I think for my peace of mind i would put the splice in a box w/ a blank plate or rerun that section and charge whomever cut it in the first place


----------



## prldrp1

fraydo said:


> I think for my peace of mind i would put the splice in a box w/ a blank plate or rerun that section and charge whomever cut it in the first place


 
:thumbsup::clap:


----------



## TOOL_5150

brian john said:


> I bet the first wirenuts were called JUNK.


Blasphemy! :jester:

~Matt


----------



## ysbelman

Moving an outlet 2 inches off its original location on second floor to accommodate tiling features. This splicing kit will save money for sure. As for repairs in the future, how would you fish out a wire stabled to joists anyway, having this thing attached someplace in the wall is no worse. As long as it's water tight and will not pull out when someone tugs on it in, UL lab tested, why not. It can fail as much as wire itself can fail i suppose. I found this connector on these forums. Thanks guys!


----------



## wwilson174

ysbelman said:


> Moving an outlet 2 inches off its original location on second floor to accommodate tiling features. This splicing kit will save money for sure. As for repairs in the future, how would you fish out a wire stabled to joists anyway, having this thing attached someplace in the wall is no worse. As long as it's water tight and will not pull out when someone tugs on it in, UL lab tested, why not. It can fail as much as wire itself can fail i suppose. I found this connector on these forums. Thanks guys!

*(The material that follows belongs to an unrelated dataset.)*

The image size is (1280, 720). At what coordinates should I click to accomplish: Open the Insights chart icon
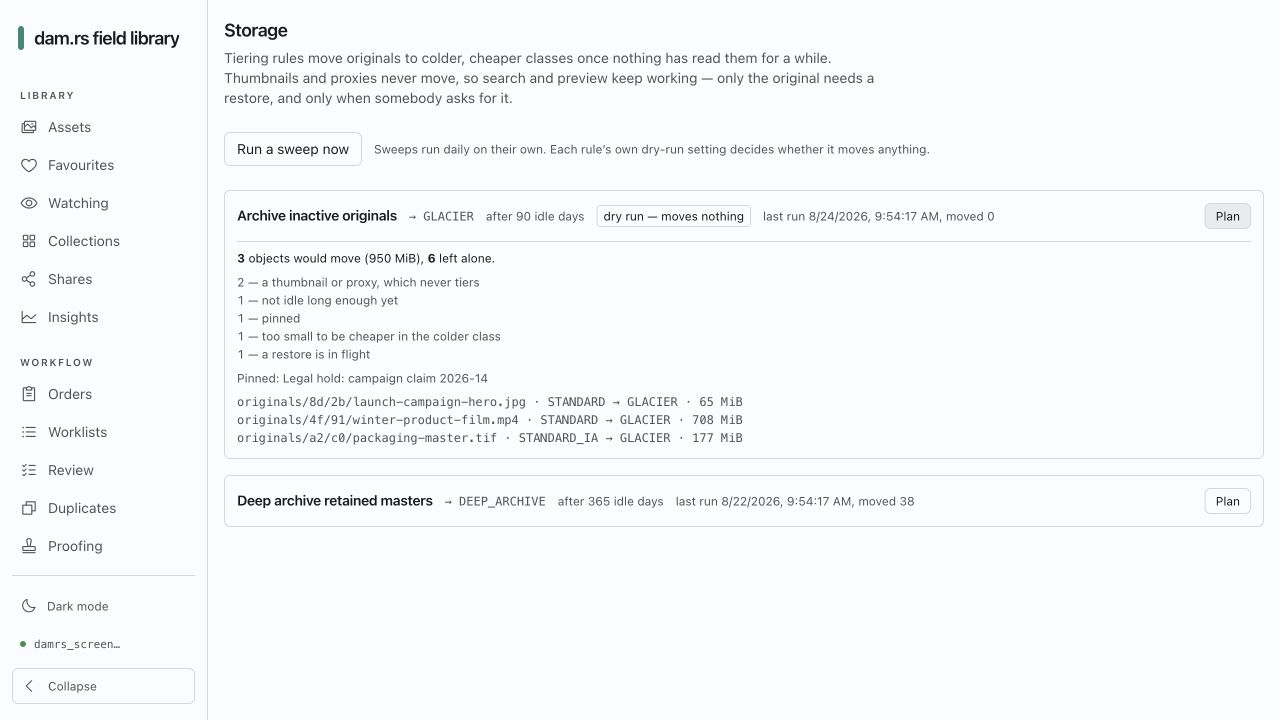tap(29, 317)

The Romex revolution continues, the Flextricians are dancing in the streets!


----------



## Mike Guile

*tyco*

This is one product that i've starred at in my box for years. I bought one just to look at it. I would NEVER use one of those. Perfectly legal yet horribly unethical and immoral. If I was a lawyer and a house caught fire with one of these I would think I could have a field day. It makes no sense at all to me to hide splices behind and in wooden walls ever!


----------



## Innovative

A large modular home builder in our area used these connectors and we get alot of repair calls on them. They use them on the underside of the home where the three sections of the home comes together. It took us a while to "know" where they are located on which model. There are about 250 homes in this community and we have repaired 25-35 of these homes with these type of connectors that have failed. That tells me the failure rate is over 10%, as I am sure we have not been the only contractor to repair these connectors. When they fail, they usually just melt and the circuit flickers for a few weeks and finally goes out. These connectors are buried up in the floor joists, above the rolls of insulation. We usually replace them with a nail on box and blank plates. We happen to do alot of repairs in this community because we have the contract for all their site lighting and clubhouse repairs.


----------



## 480sparky

Innovative said:


> .....They use them on the underside of the home ...........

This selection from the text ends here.